Diner Dash Mobile Is A Soulless Shell Of The Original Diner Dash Games

Diner Dash Mobile Is A Soulless Shell Of The Original Diner Dash Games

The original Diner Dash series taught me to persevere, despite what life throws in your way. The mobile version, on the other hand, insists that you give into the corporate overlord.

Image: Glu Games


Screenshot: Keoni Nguyen

I played a lot of Diner Dash when I was younger. Originally released in 2004 on PC, Diner Dash is a time-management strategy game in which you help the main character Flo run a restaurant. Working against the clock, you help Flo seat customers at tables, collect their orders, deliver their meals and clean the tables to make room for more customers.

Diner Dash has a colour-matching mechanic, in which you match customers to seats with the same colours in order to get bonuses, as well as a comboing mechanic, in which you’re rewarded for doing the same task many times in a row, such as taking orders.

These mechanics added a layer of complexity, making the game far more fast-paced and stressful than it initially appeared.
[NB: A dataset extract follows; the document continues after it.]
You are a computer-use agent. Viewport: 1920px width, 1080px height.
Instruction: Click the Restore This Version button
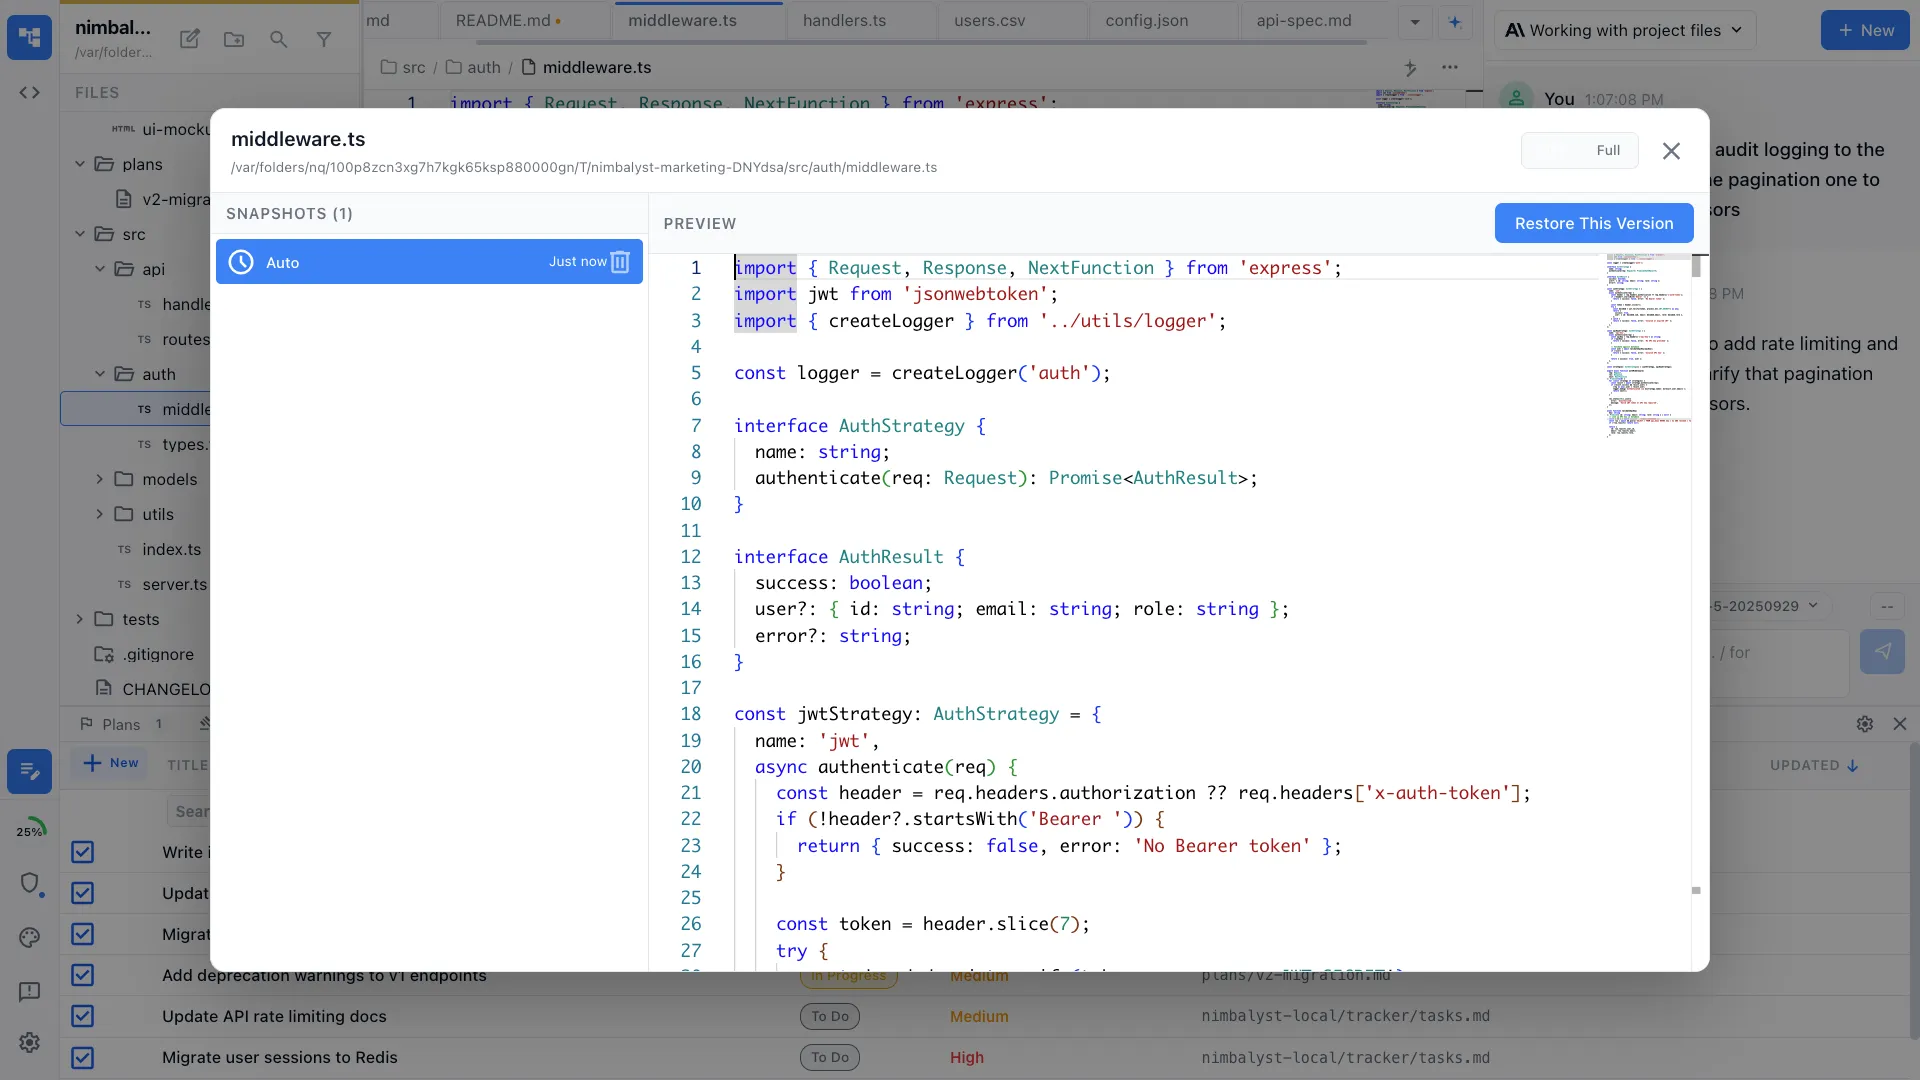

As you got farther into the game, new characters were introduced, new upgrades were made available, and new restaurants were unlocked, with each level becoming progressively more difficult.

2014’s Diner Dash is a free-to-play version of the game available on iOS. It looks and acts like the original Diner Dash game. The story is still the same. Flo, the main character, is a former office worker who walks away from her job in order to pursue owning and managing her own restaurant.

As she becomes more successful, corporate overlords swoop in to thwart her success and happiness by threatening her and providing obstacles, such as challenging customers, which she overcomes with grace.

While the game may look and seem the same, don’t be fooled. Despite having the story, colour-matching and comboing mechanics that made the original so great, it is nowhere near as close to being as entertaining as the original games were.


Screenshot: Keoni Nguyen

In the original Diner Dash, in order to complete a level, you needed to earn a certain amount of points from serving happy customers and taking advantage of the colour-matching and comboing. While you can still earn points from pleasing customers and using the mechanics in the mobile game, you only need to be concerned with the level’s objective and losing less than a certain number of customers.

These objectives can range from serving a particular type of customer a drink for whatever amount of times the game assigns to cleaning up a certain amount of puddles before the end of the level. By valuing objectives more than customer happiness, Diner Dash‘s game mechanics find themselves in conflict with the original message of Flo’s journey.

Diner Dash on mobile also introduces numerous obstacles that make the game challenging in the worst way possible. Puddles of water will randomly appear on the ground throughout the level that Flo will clean up automatically, causing her to respond to customers later than planned. A delivery man will randomly come by to drop off packages that scatter across the level, blocking Flo’s path to customers.

She has to take the time to pick up these boxes and carry them to the other side of the map, hindering her speed. When VIPs visit the restaurant, they can send bad vibes to other customers, making them lose their patience and potentially causing them to leave. To get rid of the bad vibes you need to click on the black hearts; however, this can cause you to accidentally change Flo’s path, potentially causing you to lose your chain and waste time.


Screenshot: Keoni Nguyen

Players can make the levels easier by investing real dough to buy in-game currency which will give them upgrades and power ups. My mum didn’t raise a quitter, so despite the frustration that I often found myself feeling after failing over and over again, I never gave into the temptation of purchasing upgrades or walking away from the game.

However, I think that’s because I’m still so attached to the series that I remember, which instilled a love for time-management and strategy games.

Diner Dash on mobile is a disappointing shell of what the original Diner Dash meant to me. Rather than feeling like I’m rising up against The Man, I feel like I’m succumbing to the power of the corporate overlords seek to profit on the unhappiness of others.